# Run regressions

### Hand files:
* `config.yaml` -- This is the main driver of this task. Here you define all of the regressions you want to run (using the parameters described below).
* `outcome_sets.yaml`
* `covariate_sets.yaml`
* `sample_sets.yaml`
* `subgroups.yaml`

### Source files
* `src/run_regressions.R` -- Main driver of the code. Runs each regression defined in the config.yaml in sequence, parallelizing over different specifications (i.e. combinations of outcome, covariate set, subgroup, etc.)
* `R/regression_functions.R` -- Functions references in the "regression_functions" parameter for the config.yaml. There are high-level things like `run_itt`, `run_joint_baseline`, `run_covid_regressions`, and `run_fwer_resampling_itt`. 
* `R/generic_helper_functions.R` -- Helper functions that don't just apply to one specific regression task. These functions range in scope from broad regression setup (e.g. `load_analysis_file` and `get_covariates`) to specific and unit-testable (e.g. `run_lm`, `get_tot_ccm`, `winz`).
* `R/pathway_reweighted_helper_functions.R` -- Helper functions specific to the pathway-reweighted regressions
* `R/covid_helper_functions.R` -- Helper functions specific to the covid regressions

Note: this task also relies on a few functions in `project_functions.R` (e.g. `get_stars` and `get_outcomes`)

### Setting up the config.yaml

Some parameters are required for ever regression:
* `regression_type`: determines what data gets run in and which lm function is used for ITTs and TOTs (Options: "xsection" or "panel")

= Exercise 1 =
Answer these about the run-regressions text:
(a) Which hand file is called the main driver of the task?
(b) Which functions from `project_functions.R` are given as examples of ones the task relies on?
(c) What are the two options for `regression_type`?
= Exercise 2 =
Carry on the run-regressions text after its last line.

(Stored items)
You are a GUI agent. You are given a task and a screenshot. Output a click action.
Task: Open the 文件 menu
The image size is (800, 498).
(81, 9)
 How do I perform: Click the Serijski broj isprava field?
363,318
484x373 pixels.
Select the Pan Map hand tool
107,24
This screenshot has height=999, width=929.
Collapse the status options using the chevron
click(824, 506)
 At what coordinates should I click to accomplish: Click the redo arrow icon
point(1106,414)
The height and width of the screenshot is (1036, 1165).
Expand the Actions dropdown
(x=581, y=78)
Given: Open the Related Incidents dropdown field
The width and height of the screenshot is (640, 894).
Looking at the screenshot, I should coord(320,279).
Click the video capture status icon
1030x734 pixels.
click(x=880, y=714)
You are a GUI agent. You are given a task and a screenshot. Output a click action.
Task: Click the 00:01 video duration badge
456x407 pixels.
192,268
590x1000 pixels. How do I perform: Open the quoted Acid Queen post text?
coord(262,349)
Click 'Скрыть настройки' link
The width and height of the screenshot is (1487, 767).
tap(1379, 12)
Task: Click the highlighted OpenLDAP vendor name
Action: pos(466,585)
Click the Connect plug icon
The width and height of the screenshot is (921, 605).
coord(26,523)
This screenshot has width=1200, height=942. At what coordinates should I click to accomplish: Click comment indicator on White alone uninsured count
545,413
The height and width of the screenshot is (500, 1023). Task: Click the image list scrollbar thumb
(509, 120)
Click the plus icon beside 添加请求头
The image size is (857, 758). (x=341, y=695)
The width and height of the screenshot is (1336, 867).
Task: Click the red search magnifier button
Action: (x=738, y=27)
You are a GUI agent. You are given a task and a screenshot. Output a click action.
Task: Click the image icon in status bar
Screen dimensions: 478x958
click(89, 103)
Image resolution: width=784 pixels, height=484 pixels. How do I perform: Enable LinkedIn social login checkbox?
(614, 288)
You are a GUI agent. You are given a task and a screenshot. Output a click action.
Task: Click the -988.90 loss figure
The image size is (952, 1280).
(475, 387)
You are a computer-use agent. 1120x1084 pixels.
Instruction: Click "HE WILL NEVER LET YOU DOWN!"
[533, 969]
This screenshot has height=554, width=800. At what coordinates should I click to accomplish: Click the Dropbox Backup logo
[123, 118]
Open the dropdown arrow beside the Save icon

= Written answer 1 =
(a) `config.yaml`
(b) `get_stars` and `get_outcomes`
(c) "xsection" or "panel"

= Written answer 2 =
* `sample`: determines which rows to run the regression on (Options: "full" or a key in the sample_sets.yaml file)
* `outcome_set_list`: determines which yvars are run (Options: key in the outcome_sets.yaml file)
* `covariate_set_list`: determines which xvars are run (Options: keys in the covariate_sets.yaml file, either individually or separated by "__")
* `regression_functions`: list of function to run (Options: functions defined in `R/regression_functions.R`)

Some parameters are optional because default values are defined:
* `subgroup_list` (Default: [])
* `window_cut_list` (Default: the `window_cut_list` defined in the project config)
* `robust` (Default: true)
* `subgroup_ftest` (Default: false)
* `append_window_to_yvar` (Default: true)
* `append_window_to_takeup` (Default: true)
* `pre_processing_functions` (Default: [])
* `post_processing_functions` (Default: [])
* `skip_basic_descriptive_stats` (Default: false)

Note, some parameters only make sense for certain regressions. Any parameter that you need in a function can be defined in the config.yaml under a particular regression. In the code, these can be accessed via `more_params$<my_custom_parameter>`. For example, only in the FWER resampling regressions do we define and use `n_samples`. And only in the pathway reweighted regressions do we define and use `cr_phat_upper_bound__ul` and `cr_phat_upper_bound__re`.